The questionnaire contained three frequency rating items (all scaled from 1 = never to 4 = always) to assess subjects’ condom use with their regular sexual partners (defined as those who were in a stable relationship such as boyfriends that did not involve transactional sex), casual sexual partners (defined as those who were not regular partners where transactional sex was not involved), and transactional sexual partners (defined as those with whom transactional sex was involved) during the last 6 months. Similar definition has been widely used in other studies (e.g. ). To compare background characteristics between subjects with and without CCU, a dichotomous variable were created, with 1 indicating always using condom with all types of sexual partners, and 0 indicating not always using condom with at least one type of partners. Besides, a total condom use frequency was obtained by calculating the average frequency of use with the three types of sexual partners. Higher scores indicated more frequent condom use.

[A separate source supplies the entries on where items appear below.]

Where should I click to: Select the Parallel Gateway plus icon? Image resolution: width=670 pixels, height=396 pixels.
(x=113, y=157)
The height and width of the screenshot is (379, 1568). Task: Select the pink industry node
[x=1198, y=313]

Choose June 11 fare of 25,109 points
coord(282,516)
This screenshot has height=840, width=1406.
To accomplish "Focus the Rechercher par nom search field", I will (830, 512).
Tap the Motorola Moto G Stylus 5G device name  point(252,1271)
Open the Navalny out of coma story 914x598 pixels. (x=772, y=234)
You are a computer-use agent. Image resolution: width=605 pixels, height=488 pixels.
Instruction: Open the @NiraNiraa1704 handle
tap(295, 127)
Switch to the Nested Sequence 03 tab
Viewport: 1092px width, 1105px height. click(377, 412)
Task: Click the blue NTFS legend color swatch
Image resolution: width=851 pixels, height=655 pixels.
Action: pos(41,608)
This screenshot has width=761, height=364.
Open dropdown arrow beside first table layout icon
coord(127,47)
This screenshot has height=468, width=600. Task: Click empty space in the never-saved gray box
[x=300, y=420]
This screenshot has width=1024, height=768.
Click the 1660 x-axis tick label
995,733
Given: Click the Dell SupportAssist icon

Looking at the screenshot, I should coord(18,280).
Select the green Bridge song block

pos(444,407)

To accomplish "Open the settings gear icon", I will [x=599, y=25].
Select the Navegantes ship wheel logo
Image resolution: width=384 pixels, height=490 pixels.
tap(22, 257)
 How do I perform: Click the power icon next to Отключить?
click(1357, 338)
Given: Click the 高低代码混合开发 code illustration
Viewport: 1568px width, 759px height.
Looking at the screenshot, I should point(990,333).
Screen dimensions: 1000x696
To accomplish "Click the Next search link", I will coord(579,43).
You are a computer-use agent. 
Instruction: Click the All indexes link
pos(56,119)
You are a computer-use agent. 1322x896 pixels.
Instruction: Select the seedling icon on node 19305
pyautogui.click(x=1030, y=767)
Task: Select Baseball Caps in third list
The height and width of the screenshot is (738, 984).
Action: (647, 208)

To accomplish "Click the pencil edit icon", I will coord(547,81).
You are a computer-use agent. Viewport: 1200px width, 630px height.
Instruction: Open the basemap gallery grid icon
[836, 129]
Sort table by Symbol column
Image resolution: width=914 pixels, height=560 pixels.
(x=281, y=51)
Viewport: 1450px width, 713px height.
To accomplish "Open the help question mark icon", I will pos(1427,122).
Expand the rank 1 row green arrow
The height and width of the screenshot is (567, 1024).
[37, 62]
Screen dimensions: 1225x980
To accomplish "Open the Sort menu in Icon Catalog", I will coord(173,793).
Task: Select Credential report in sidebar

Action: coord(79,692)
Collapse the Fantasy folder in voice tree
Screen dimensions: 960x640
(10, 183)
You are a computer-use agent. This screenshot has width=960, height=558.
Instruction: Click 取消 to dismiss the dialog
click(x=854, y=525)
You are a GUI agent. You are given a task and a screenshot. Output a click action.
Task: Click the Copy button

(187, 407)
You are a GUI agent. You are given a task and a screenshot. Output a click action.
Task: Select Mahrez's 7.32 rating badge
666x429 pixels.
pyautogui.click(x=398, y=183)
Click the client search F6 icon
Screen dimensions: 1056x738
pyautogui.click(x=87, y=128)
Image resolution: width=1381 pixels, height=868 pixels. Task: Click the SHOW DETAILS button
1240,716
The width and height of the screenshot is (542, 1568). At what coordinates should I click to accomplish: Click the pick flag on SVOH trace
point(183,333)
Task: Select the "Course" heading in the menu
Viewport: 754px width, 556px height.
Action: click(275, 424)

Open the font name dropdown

Descriptive analyses were conducted using IBM SPSS Statistics 23.0 (IBM Corp., Armonk, NY, USA). Comparisons were conducted between subjects showing CCU and those not showing CCU to detect potential risk factors using Student’s t-test and Pearson’s chi-square test. Spearman’s correlation analysis was conducted to examine correlations among IMB model constructs. Confirmatory factor analysis (CFA) and structural equation modeling (SEM) were conducted using IBM SPSS AMOS 21.0 (IBM Corp., Chicago, IL, USA). The CFA measurement model included two latent constructs (motivation, behavioral skills) that predicted its indicators (motivation: condom use attitude, subjective norms; behavioral skills: condom use skills, self-efficacy). Once an acceptable measurement model had been established, a structural equation model was built to examine correlates of condom use among TGW based on the IMB model. Model fit was assessed using the ratio of chi-square values to degrees of freedom (χ2/df), the comparative fit index (CFI), and the root mean square error of approximation (RMSEA) . A χ2/df ratio of 3 or less, a CFI greater than 0.90, and an RMSEA lower than 0.08 indicated acceptable model fit [38, 39].